#### Data supplied
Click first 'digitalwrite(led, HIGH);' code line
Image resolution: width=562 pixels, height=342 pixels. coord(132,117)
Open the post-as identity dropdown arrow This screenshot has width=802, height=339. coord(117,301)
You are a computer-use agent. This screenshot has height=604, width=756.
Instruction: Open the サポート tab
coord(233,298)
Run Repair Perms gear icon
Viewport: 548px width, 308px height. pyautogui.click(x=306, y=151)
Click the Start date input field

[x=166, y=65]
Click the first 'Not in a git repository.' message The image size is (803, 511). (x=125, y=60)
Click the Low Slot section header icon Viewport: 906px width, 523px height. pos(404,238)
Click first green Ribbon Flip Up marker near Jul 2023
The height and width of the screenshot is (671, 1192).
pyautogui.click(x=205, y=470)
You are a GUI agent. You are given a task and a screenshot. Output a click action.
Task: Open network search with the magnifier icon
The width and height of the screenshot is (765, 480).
########
Please give the listing above again, line for line, exactly as it stands.

Click first 'digitalwrite(led, HIGH);' code line
Image resolution: width=562 pixels, height=342 pixels. coord(132,117)
Open the post-as identity dropdown arrow This screenshot has width=802, height=339. coord(117,301)
You are a computer-use agent. This screenshot has height=604, width=756.
Instruction: Open the サポート tab
coord(233,298)
Run Repair Perms gear icon
Viewport: 548px width, 308px height. pyautogui.click(x=306, y=151)
Click the Start date input field

[x=166, y=65]
Click the first 'Not in a git repository.' message The image size is (803, 511). (x=125, y=60)
Click the Low Slot section header icon Viewport: 906px width, 523px height. pos(404,238)
Click first green Ribbon Flip Up marker near Jul 2023
The height and width of the screenshot is (671, 1192).
pyautogui.click(x=205, y=470)
You are a GUI agent. You are given a task and a screenshot. Output a click action.
Task: Open network search with the magnifier icon
The width and height of the screenshot is (765, 480).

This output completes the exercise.